Mrs. Rita to hundreds of local young people, Rita Worth will not be welcoming a new crop of kindergarteners to Point Roberts Primary School next fall. With her June retirement Worth is celebrating 40 years as an educator, 15 of them in Point Roberts.

“My first Point Roberts class is graduating from college,” she said. “I taught my daughter in my first year and my granddaughter last year. I’ve spanned a generation here.”

Graduating from San Francisco State University in 1967 with a degree in sociology and a teaching certificate, Worth first taught in Orange County. “I taught in a gifted program – all the kids had higher IQs than I did,” she laughed.

In the early 1980s Worth moved to Orcas Island where she taught in a Waldorf school for ten years. “It was my most meaningful decade as far as recognizing teaching young children as a calling,” she said. “You should be the gardener and they should be the growing life. You can either force bulbs to bloom in the winter or you can plant them in the fall and let them bloom in the spring – those are the ones that bloom year after year.”

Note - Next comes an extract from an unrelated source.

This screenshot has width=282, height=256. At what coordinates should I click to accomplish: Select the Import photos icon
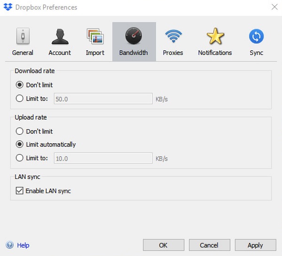(x=95, y=36)
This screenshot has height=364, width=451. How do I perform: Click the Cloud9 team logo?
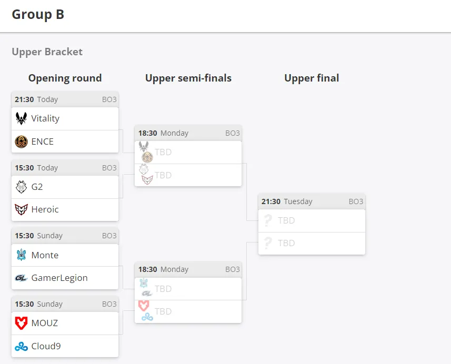[21, 347]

When that school closed Worth went back to the public school system, and came to Point Roberts. She started at the local school when the current building was still under construction and she taught 21 children from kindergarten through second grade in the front room of the community center. The seniors used the back rooms. “Carl Julius would come by and wave and then you’d hear the pool balls clicking for awhile and then he’d come by and wave again, “bye kids!”” she reminisced.

For her first three and last three years at the school Worth has been the only teacher. “Having the three levels is harder than having two but it’s always worked, the multi-level class,” she said. “At a young age I think it’s great. You want the child to feel that sense of home, of family.”
The school system she joined 15 years ago is not the same as the one she is leaving, Worth said. “They didn’t have a lot of prescribed expensive curriculums and testing,” she said. “It was so creative I just felt right at home.” Using watercoloring and storytelling to lead children through a lesson about insect life-cycles, she said, lets them use their natural creativity to learn, and makes teaching more fun and rewarding.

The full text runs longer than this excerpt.